Post-Brexit, there is not yet much to go on, but there have been isolated incidents of post-referendum uncertainty. For example, shortly before the EU referendum in June, Funding Circle announced that the European Investment Bank had committed £100m to lend to UK SMEs via the direct lending platform, but that deal appears to have been put on hold in the wake of the leave vote.

Last month, the P2P Finance Association (P2PFA) reported that UK P2P lenders lent £658m in the second quarter of 2016, down 8% from the Q1 figure of £715m and the first quarterly decline since P2PFA started issuing data in Q3 2014. However, the drop was concentrated in lenders specialising in property loans, while volume for other business loans was generally flat.

That said, only two months have passed since the referendum and there is no real reason to be overly cynical about this form of finance – yet. If the banks remain true-to-form and their lending appetite remains cautious, it may well present opportunities for alternative financiers. Britain’s businesses will, after all, require funding, and if they can’t get it from traditional sources, they’ll find it somewhere else. P2P and other non-bank lenders are ideally placed to take advantage of this need.

Fixing the holes

To do that, however, these lenders will need to address some long-standing issues – which predate the referendum, and may inhibit their growth and their disruptive capability. Most pressing will be their laissez-faire attitude to financial standards. Technology companies launching P2P funding platforms are less familiar than traditional lenders with basic anti-money laundering (AML) and Know Your Customer (KYC) regulatory requirements. This will, act as a disincentive to post-referendum investors seeking assured returns, and will be equally off-putting to small businesses looking for stable lines of credit.

From a certain perspective, it’s understandable. New age P2P flexibility, relative to the banks, is a major selling point: SMEs are cash flow sensitive, so regulation-induced bureaucratic holdups are often unhelpful. But the need to do a deal quickly and the need to do a deal properly are often unbalanced – and not helped by their internal issues.

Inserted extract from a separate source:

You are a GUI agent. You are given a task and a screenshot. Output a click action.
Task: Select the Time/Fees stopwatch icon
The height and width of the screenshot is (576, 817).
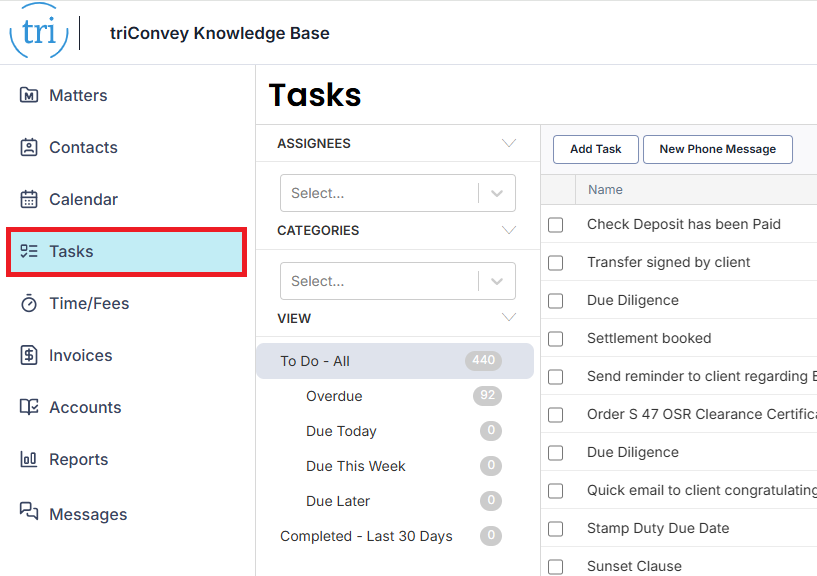(x=29, y=304)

This imbalance has already caused some problems. FundingKnight, for example, is a high-profile P2P lender, specialising in business loans to SMEs, property bridging loans and green energy project finance. However, the UK company’s future was recently uncertain: it had to be rescued from administration in June by a former key investor, GLI Finance, which had cut off its credit four months earlier. The acquisition meant that FundingKnight’s 900-strong lenders avoided losing their cash, although not before the media had reported on the episode as exemplifying the risks involved in P2P investing.

The future of finance?

Of course, some lenders will be more robust than others, and very few will be that dependent on particular creditor relationships. Yet the fact remains that nobody knows what’s going to happen as the UK negotiates its new future, and if the quirks and flaws of P2P platforms were tolerable pre-Brexit, they will likely be intolerable afterwards.

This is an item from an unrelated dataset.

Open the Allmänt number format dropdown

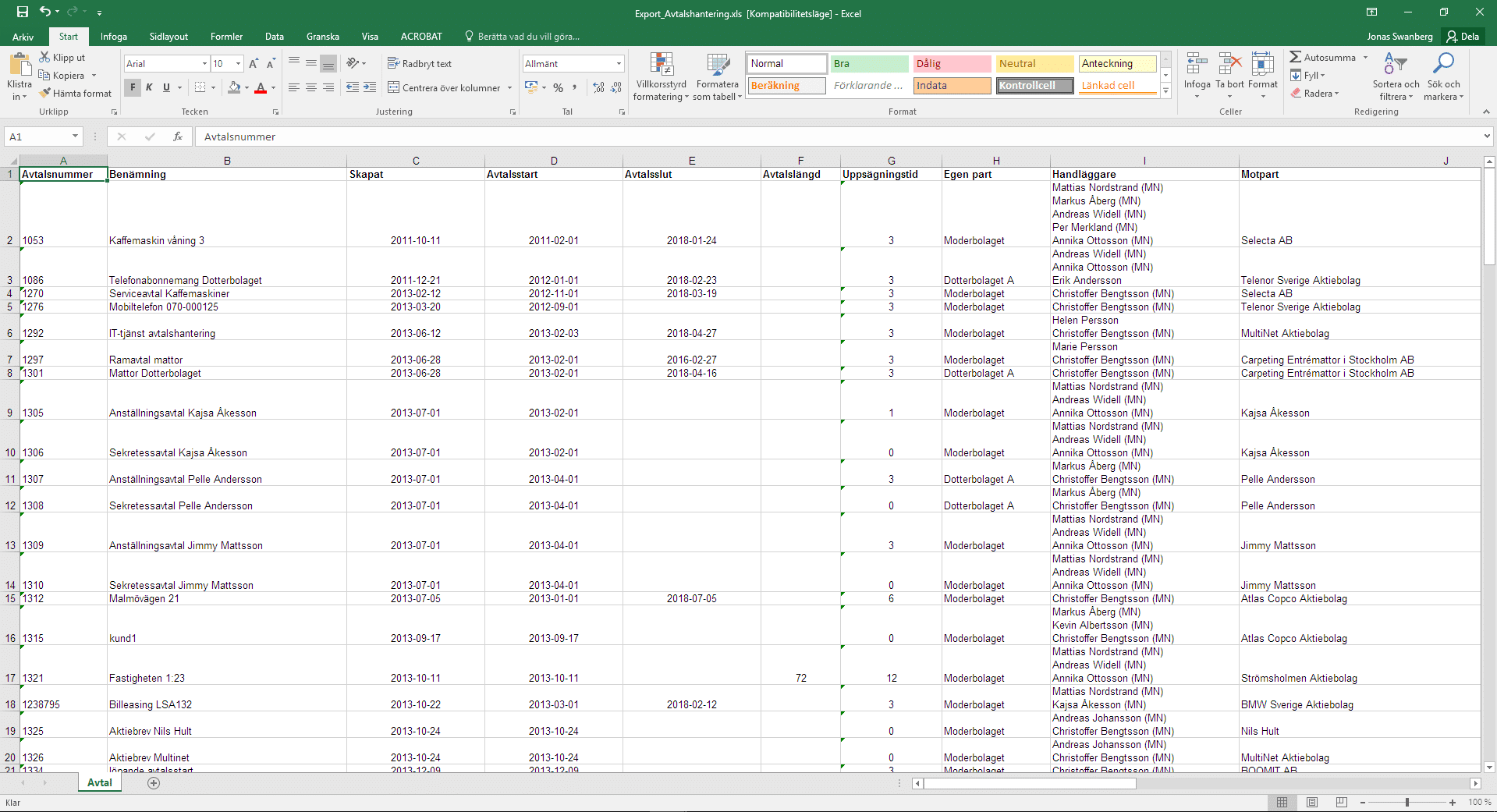[619, 64]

There is, again, plenty of appetite for alternatives to conventional bank funding. As someone who himself runs an alternative finance firm, the writer can attest to this first-hand: sales enquiries have increased markedly since June 24. On an industry-wide scale, however, there needs to be further reform. Lenders must diversify their sources of credit, seeking more investors and keeping cash reserves of their own. There must be rigorous adherence to the relevant laws and standards. They must combine the higher returns of P2P lending with the relative security of bank finance.

More than anything, however, in this post-referendum landscape, they need to be consistent, reliable, and credible. If they’re anything else, they’ll be treated with suspicion – and with justification.